With regard to the current Banana Republic's target demographic, it's already been commented on. It's an upmarket GAP with an air of faux luxury. I'm not sure what your girlfriend meant by her comment, but my brother's fiancee said that BR clothes is "WASPy", so maybe there's something to it after all.


----------



## Youthful Repp-robate (Sep 26, 2011)

My girlfriend's friends call us "Grandma and Grandpa" behind our backs, so I may not be the best one to answer this, but I think you're fine. My younger professors dress in a Banana Republican style. They're all around 29. Some of them wear it very well, others don't quite pull it off.
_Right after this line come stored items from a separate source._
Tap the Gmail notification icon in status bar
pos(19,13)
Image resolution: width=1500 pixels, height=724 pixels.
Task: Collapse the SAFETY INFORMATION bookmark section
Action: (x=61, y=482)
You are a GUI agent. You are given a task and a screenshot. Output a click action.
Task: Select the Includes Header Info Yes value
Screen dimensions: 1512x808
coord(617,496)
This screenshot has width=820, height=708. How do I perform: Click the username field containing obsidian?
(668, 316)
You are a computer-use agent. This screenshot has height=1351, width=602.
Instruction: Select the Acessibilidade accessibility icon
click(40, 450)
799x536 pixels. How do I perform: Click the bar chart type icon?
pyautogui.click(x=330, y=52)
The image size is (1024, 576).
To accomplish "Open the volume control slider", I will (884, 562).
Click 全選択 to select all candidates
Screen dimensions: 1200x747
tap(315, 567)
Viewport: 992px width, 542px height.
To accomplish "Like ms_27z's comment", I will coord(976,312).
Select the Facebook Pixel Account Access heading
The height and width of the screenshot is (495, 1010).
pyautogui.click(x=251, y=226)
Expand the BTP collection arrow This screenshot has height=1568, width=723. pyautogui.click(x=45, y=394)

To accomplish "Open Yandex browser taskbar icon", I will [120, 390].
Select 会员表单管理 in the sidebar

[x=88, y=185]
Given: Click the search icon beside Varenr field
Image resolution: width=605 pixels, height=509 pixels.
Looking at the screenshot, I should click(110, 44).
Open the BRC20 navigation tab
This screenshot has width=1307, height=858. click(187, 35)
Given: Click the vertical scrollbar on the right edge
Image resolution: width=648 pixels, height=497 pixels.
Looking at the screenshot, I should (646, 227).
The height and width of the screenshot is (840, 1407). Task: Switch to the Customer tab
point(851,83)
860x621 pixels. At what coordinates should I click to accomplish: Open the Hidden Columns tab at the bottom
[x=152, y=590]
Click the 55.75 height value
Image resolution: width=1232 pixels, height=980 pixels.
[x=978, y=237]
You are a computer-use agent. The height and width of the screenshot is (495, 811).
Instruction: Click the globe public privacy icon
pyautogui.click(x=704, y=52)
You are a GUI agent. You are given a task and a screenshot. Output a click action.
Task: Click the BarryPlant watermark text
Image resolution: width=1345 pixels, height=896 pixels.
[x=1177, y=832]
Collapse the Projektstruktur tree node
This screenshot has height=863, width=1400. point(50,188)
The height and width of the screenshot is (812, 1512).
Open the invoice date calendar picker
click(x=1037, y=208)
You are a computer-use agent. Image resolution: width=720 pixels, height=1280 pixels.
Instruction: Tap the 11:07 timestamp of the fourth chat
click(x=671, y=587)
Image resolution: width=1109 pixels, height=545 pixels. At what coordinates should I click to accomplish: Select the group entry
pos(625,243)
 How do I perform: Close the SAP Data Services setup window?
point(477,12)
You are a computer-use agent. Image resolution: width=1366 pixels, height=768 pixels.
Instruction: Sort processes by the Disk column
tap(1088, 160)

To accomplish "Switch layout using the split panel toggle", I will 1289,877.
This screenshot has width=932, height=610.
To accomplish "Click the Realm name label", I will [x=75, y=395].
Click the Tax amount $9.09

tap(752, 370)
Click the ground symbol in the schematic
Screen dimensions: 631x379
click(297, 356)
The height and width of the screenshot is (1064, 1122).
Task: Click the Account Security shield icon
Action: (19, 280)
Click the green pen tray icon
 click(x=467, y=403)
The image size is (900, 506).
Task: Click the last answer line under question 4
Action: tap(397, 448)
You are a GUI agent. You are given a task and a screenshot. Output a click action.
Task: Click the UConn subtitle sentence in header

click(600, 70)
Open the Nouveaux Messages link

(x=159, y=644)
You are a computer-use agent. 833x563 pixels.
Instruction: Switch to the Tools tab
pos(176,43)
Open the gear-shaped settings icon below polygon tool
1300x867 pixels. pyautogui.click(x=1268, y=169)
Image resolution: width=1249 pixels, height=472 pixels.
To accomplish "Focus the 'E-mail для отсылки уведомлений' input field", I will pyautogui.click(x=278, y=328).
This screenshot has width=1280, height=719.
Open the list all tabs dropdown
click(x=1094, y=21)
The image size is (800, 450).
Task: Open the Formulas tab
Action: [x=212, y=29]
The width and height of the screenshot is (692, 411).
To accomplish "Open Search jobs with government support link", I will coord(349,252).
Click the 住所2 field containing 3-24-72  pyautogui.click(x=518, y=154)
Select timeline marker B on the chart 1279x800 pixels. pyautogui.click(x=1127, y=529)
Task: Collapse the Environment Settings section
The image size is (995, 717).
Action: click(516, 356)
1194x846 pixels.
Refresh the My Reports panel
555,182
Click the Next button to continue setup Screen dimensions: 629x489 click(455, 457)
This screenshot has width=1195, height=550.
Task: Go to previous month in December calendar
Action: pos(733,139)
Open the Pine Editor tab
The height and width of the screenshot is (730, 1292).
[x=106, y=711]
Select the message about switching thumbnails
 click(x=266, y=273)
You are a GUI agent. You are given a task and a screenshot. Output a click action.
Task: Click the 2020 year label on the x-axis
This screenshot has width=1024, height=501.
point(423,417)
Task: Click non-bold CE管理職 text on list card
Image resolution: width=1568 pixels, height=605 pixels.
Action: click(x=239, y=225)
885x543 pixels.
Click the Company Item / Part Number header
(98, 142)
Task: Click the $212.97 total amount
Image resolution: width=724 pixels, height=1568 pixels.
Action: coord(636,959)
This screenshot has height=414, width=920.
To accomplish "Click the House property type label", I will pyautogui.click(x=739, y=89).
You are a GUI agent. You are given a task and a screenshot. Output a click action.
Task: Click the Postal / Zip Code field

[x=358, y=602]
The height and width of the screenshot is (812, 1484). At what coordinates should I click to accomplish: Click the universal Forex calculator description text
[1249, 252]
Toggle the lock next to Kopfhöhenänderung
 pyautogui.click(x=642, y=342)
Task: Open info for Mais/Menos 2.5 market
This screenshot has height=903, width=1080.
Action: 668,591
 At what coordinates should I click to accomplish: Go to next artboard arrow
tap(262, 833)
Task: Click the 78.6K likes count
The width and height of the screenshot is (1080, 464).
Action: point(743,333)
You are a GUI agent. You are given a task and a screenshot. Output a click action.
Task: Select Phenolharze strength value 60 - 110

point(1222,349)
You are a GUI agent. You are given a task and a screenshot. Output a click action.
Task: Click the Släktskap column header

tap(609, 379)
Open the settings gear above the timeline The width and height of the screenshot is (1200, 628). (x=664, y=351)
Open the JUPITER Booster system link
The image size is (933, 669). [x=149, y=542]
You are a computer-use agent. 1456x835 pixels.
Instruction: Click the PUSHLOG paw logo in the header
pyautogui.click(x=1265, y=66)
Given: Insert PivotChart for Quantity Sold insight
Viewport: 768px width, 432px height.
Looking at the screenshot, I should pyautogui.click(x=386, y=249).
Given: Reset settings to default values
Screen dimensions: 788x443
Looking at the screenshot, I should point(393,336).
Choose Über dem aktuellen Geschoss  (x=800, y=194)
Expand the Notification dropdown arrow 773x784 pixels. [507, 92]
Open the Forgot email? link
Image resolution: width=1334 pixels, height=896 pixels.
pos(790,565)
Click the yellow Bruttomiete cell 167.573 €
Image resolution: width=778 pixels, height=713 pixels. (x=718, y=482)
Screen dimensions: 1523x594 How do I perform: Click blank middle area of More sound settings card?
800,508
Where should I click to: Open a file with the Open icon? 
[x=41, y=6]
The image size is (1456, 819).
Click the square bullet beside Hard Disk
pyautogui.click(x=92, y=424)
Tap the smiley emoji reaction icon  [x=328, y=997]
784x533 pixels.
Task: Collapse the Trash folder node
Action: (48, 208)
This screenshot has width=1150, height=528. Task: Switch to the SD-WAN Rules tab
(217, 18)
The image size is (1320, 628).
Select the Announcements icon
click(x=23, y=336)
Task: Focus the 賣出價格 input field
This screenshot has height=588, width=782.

None of them look inappropriate, though.

And Hardline42, I've seen scans of those catalogs online. They're really something, but I'd say the best catalog writing (at least right now) is in American Science and Surplus.


----------



## mr.v (Sep 26, 2011)

Br is a great place for a 29 year old. Never pay retail there, there's tons of great sales.


----------



## DukeGrad (Dec 28, 2003)

Gentlemen. I happen to be married to my 3rd wife A 29yo lawyer who I met in BR It is for your age group I suggest J Crew btw. they do a nice t shirt nice shirts fir the price point onsale.J crew outsources Alden Barbour so nice mix Btw I don't shop at BR nice day


----------



## PTB in San Diego (Jan 2, 2010)

Leighton said:


> So what if one or two old people shop at BR? I see old men hitting on college girls wearing Affliction t-shirts all the time. It's kind of depressing/disgusting/sad.


Are they having any success?

The sad part is the Affliction t-shirts. The rest is ... well, situation normal.


----------



## Orsini (Apr 24, 2007)

Leighton said:


> ...I see old men hitting on college girls wearing Affliction t-shirts all the time. It's kind of depressing/disgusting/sad.


Not if it is successful.


----------



## Orsini (Apr 24, 2007)

Youthful Repp-robate said:


> ...the best catalog writing (at least right now) is in American Science and Surplus.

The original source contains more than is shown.